Araştırma sonuçlarına göre, yoğun izlemeler yapan
televizyon izleyicilerinin dil becerilerinde gerilemeler
olduğu, uzun saatler televizyon izlemenin ‘dil yitimi’,
‘ifade güçlüğü’ ya da benzeri dil sorunları ile
karşılaşılabileceğini bulgulamaktadır.
#15
SORU:
Televizyon, bilgisayar, cep telefonu gibi teknoloji
ürünlerinin çocukluk dönemine etkisi nedir?
CEVAP:
Televizyon, bilgisayar, cep telefonu gibi teknoloji
ürünleri ile iç içe yaşamaya alışan insanlar zaman içinde
dikkat sorunları ile karşılaşmakta, yapmakta oldukları işe
odaklanmakta zorluk yaşamaktadırlar. Bu araçlarla
çocukluk döneminde tanışanlar ise normal bir iletişimin
ötesinde, yüksek uyaranlara gerçekten gereksinim
duymaya bağımlı hâle gelebilirler. Bu olduğunda, beynin
düşünme yetenekleri gelişmemiş olarak kalır. Dikkatin
odaklanması güçleşebilir ve hiperaktivite ya da tümüyle
ilgisiz ve düşüncesizce davranma artabilir.
#16
SORU:
Serebral korteks nedir televizyon izleme ile ilişkisini
açıklayınız?
CEVAP:
Serebral korteks: Beynin en dış katmanı. İnsanı
diğer hayvan türlerinden ayıran yani insanı “insan” yapan
kısmı serebral korteks (kabuk) tir. Çocuğun ilgisinin
sürekli televizyonda bulunması alt beyin alanlarının
uyaranlara daha çok ‘gereksinim duyması’ ve serebral
korteksin (beyin zarının) yöntemli şekilde düşünme
uygulamaları yapamaması anlamına gelir. Çocukların
beyinlerinin düzeni bozulur ve daha güçlü mantıksal
sorunlar yerine daha güçlü uyaranlar aramaya başlarlar.

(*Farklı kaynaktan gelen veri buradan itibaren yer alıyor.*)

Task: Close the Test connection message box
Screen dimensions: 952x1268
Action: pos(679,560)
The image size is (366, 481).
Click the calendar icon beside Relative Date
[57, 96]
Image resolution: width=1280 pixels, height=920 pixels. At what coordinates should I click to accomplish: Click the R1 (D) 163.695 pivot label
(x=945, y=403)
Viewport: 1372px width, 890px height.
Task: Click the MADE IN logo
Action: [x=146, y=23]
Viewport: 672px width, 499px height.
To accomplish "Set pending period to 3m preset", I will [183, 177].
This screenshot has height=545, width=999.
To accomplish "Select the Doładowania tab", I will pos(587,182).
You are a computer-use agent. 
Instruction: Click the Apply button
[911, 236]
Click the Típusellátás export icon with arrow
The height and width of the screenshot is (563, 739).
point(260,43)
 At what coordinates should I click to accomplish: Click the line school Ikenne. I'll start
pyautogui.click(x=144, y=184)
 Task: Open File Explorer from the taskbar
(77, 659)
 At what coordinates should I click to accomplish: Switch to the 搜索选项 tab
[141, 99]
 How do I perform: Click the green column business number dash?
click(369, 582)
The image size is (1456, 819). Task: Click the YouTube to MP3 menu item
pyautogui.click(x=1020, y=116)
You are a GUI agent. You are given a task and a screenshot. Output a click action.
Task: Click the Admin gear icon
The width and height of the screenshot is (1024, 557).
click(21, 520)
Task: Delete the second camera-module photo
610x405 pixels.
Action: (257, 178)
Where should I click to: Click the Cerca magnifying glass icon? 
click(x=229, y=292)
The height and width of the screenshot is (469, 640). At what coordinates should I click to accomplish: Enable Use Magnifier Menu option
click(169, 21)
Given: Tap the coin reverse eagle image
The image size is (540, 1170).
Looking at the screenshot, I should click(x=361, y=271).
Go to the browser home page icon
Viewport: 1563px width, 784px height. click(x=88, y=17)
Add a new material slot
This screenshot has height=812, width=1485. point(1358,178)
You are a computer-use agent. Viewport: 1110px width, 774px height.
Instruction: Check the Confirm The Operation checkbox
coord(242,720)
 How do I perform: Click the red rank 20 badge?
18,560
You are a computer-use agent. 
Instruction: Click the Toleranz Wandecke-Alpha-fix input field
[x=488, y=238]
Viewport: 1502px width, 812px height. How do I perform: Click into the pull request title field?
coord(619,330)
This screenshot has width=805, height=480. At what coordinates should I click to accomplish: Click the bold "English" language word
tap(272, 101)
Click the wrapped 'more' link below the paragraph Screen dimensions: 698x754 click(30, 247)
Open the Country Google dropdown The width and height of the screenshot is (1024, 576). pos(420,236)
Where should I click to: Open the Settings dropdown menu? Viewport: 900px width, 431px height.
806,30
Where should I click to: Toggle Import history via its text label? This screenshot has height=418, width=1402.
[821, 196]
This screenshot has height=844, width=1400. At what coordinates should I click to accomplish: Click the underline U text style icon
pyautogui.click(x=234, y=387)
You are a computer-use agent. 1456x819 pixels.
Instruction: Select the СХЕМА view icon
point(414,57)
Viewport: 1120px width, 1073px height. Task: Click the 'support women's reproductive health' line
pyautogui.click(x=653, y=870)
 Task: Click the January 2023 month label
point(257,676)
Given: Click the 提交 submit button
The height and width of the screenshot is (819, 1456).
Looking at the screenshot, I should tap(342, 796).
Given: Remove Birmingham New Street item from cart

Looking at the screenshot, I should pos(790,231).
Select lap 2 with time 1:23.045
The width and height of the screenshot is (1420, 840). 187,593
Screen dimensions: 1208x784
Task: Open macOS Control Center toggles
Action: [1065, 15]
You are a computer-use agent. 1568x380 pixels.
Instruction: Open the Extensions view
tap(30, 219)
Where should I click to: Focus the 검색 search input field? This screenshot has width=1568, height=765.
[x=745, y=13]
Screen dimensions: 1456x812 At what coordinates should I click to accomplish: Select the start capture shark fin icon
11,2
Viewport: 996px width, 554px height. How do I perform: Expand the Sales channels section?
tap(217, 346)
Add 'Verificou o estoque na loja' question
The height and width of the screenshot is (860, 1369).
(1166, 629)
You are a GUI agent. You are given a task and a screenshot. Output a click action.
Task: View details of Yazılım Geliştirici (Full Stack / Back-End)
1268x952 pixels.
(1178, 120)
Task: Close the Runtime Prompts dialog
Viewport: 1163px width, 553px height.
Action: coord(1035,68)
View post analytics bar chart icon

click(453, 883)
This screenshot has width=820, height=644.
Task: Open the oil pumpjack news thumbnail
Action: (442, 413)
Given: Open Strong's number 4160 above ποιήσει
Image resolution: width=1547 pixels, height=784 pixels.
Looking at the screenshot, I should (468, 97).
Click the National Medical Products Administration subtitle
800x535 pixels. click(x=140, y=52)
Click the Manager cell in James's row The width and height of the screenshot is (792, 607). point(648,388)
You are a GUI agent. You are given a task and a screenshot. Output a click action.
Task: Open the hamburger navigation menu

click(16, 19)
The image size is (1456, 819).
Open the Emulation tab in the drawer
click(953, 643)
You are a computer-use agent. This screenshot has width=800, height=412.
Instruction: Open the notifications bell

Beyin hiper uyaranlar arayışında olduğundan ve derin
düşünceleri gerektiren durumlardan özellikle
kaçındığından, düşünmenin doğal ve normal süreçleri
olağanüstü zorlaşır.
#17
SORU:
Medya ve öğrenme bağlantısını açıklayınız?
CEVAP:
Eleştirilere karşın, medya aracılığı ile öğrenmek
de olasıdır. Neuhart’a göre, bazı eğitimci ve ailelerin
düşündüklerinin tam tersine, televizyon da çocukların
eğitimi ve öğrenimi açısından en önemli araç konumunda.
Uygun biçimde kontrol edilerek verilen dozlardaki ilaçlar
gibi, televizyon da sağlıklı bir öğrenme ve dış dünyayı
keşfetme aracı olarak kullanılabilirse, Cartoon Network,
Nickelodeon, Animal Planet, CNN gibi televizyon
kanalları çocukların tüm dünyayı keşfetmelerine olanak
tanıyabilir.
#18
SORU:
Okumanın çocuğa katkıları nelerdir?
CEVAP:
Okumak özellikle ilgili konularda yüksek bir
motivasyonla okumak, çocuğun öğrenmeye sürekli açık
kalmasını, kendisini keşfetmesini ve geliştirmesini sağlar.
Okuduklarını sorgulayan, denetleyen, araştıran ve yeni ilgi
alanları oluşturan bir çocuk beyni, sağlıklı olarak
gelişmeye devam eder. Çünkü okumak, yalnızca satırlarda
göz gezdirmek, yazılı bir metni anlamak anlamına gelmez.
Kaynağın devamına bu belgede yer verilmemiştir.